Comment from Taylor Rubin
Taylor RubinOpposeAcademic
Summary: A PhD student at the City University of New York (CUNY) opposes the proposed revisions to 2 CFR Part 200, arguing that the "domestic-first" framework and broad definitions of "covered foreign collaborations" create unnecessary administrative burdens and risks for international scientific research. The commenter highlights that these restrictions could hinder essential cross-border collaborations in fields like disease ecology and conservation, where international partnership is necessary to address global issues.
[200.202(e), 200.220]
To the Office of Management and Budget:
I am writing to comment on the proposed revisions to 2 CFR Part 200, specifically § 200.202(e) and § 200.220, as a PhD student in biology at the City University of New York (CUNY) Graduate Center and Queens College, where my research examines how urban scavengers influence disease dynamics through their interactions with human food waste. I offer these comments as a researcher whose work is, by design, international in scope, and whose scientific training and current collaborations would be directly affected by these provisions.

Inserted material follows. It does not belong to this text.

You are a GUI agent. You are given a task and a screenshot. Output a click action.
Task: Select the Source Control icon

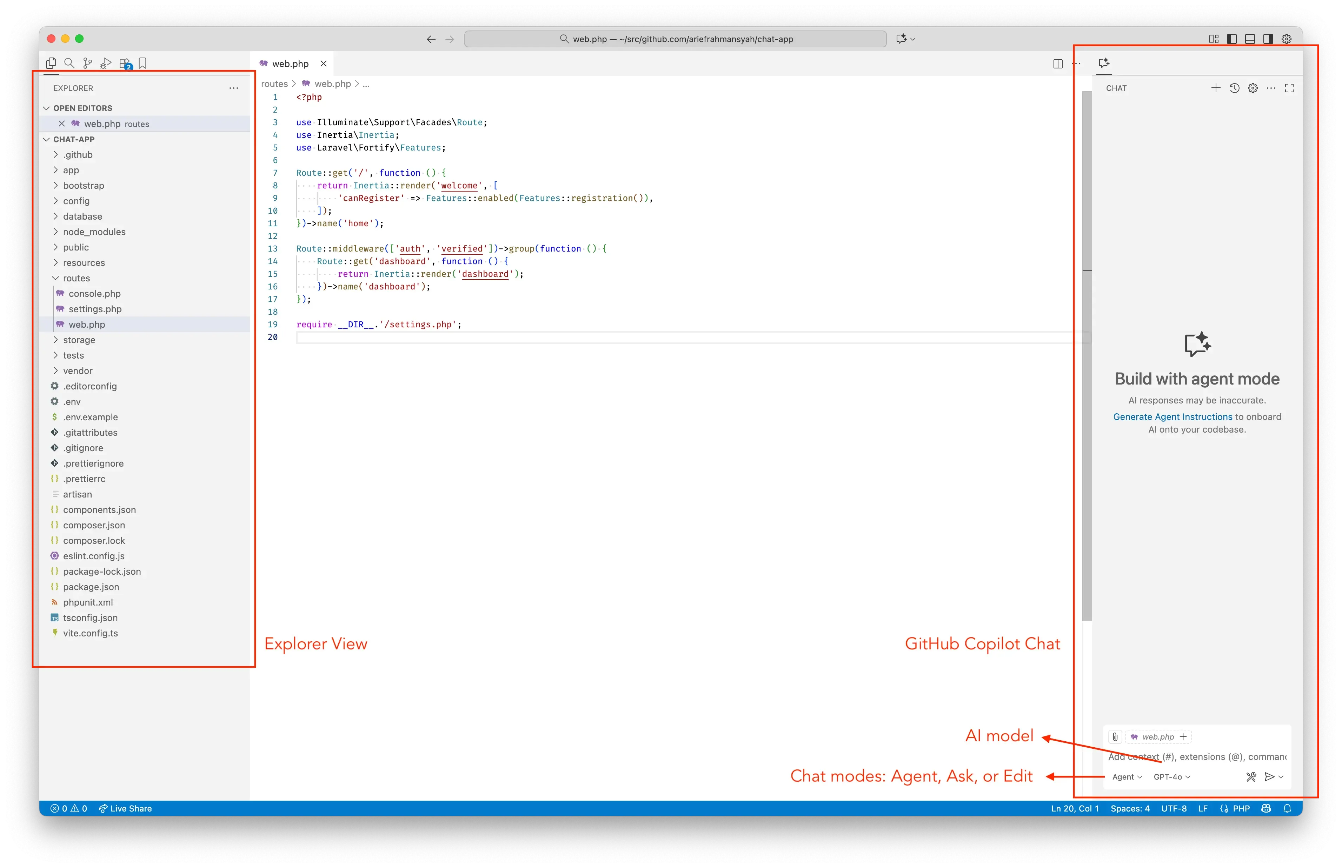(87, 63)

§ 200.202(e) — A domestic-first framework does not reflect how urban and disease ecology research actually works
My research is deliberately transdisciplinary and interdisciplinary, integrating ecology, epidemiology, molecular biology, and sociology, and it depends on partnership with international colleagues. I collaborate through the Comparative Urban Ecology Research Training group, which brings together scholars specializing in social network analysis and urban ecology from multiple countries, because disease transmission and urban wildlife dynamics are not phenomena that respect national borders. Earlier in my career, my year as a research assistant in Puerto Iguazú, Argentina, and my subsequent volunteer work with VulPro, a South African vulture conservation organization, taught me directly that some of the most consequential conservation and public-health problems can only be understood and addressed through sustained international partnership — in that case, coordinating a conservation strategy during a crisis that depended on collaboration among the South African government, the international conservation community, and the Association of Zoos and Aquariums.
The proposed § 200.202(e) would require that research and development awards go to U.S., state, or tribal entities, with any international element permitted only where a federal agency affirmatively determines it is justified, consistent with program objectives, and in the national interest — a determination that, under the broader proposed rule, could rest with a senior political appointee rather than a scientific reviewer. In practice, this shifts the burden onto every researcher with an international collaborator to build an administrative case for a partnership's legitimacy, on top of the scientific case already made through peer review. For an early-career researcher, this adds real risk and uncertainty to exactly the kind of cross-border collaboration that produces better science, particularly in fields like disease ecology where the phenomena under study move across borders regardless of where the funding originates.
§ 200.220 — Broadly defined "covered foreign collaborations" risk sweeping in legitimate scientific partnerships
I understand and do not dispute the government's interest in preventing federal research funds from supporting collaboration with entities that pose genuine national security risks. But the proposed § 200.220 defines "covered foreign countries" and "covered foreign entities" broadly — by reference to shifting designations as a foreign adversary, a country of particular concern, or a country subject to sanctions — and applies the prohibition not only to direct programmatic funds but to indirect costs and any allocable share of federal support, regardless of whether the collaboration involves any sensitive technology, data, or dual-use research at all. As written, this provision does not distinguish between a partnership that raises legitimate security concerns and one that is, for example, a public-health data-sharing collaboration or a conservation partnership like the one I supported with VulPro.
Restrictions on international collaboration will have a direct, negative impact on my current and future research partners, most of whom are not engaged in any activity implicating national security, but whose countries or institutions could plausibly fall within a broadly worded designation. Researchers cannot always predict, at the proposal stage, which countries or institutions might later be designated as covered, which makes long-term partnerships difficult to plan around and discourages exactly the kind of open, collaborative science that strengthens the credibility and reach of U.S.-funded research.
Thank you for the opportunity to comment. I would be glad to provide further detail on how these provisions would affect ongoing, internationally collaborative research in ecology and public health.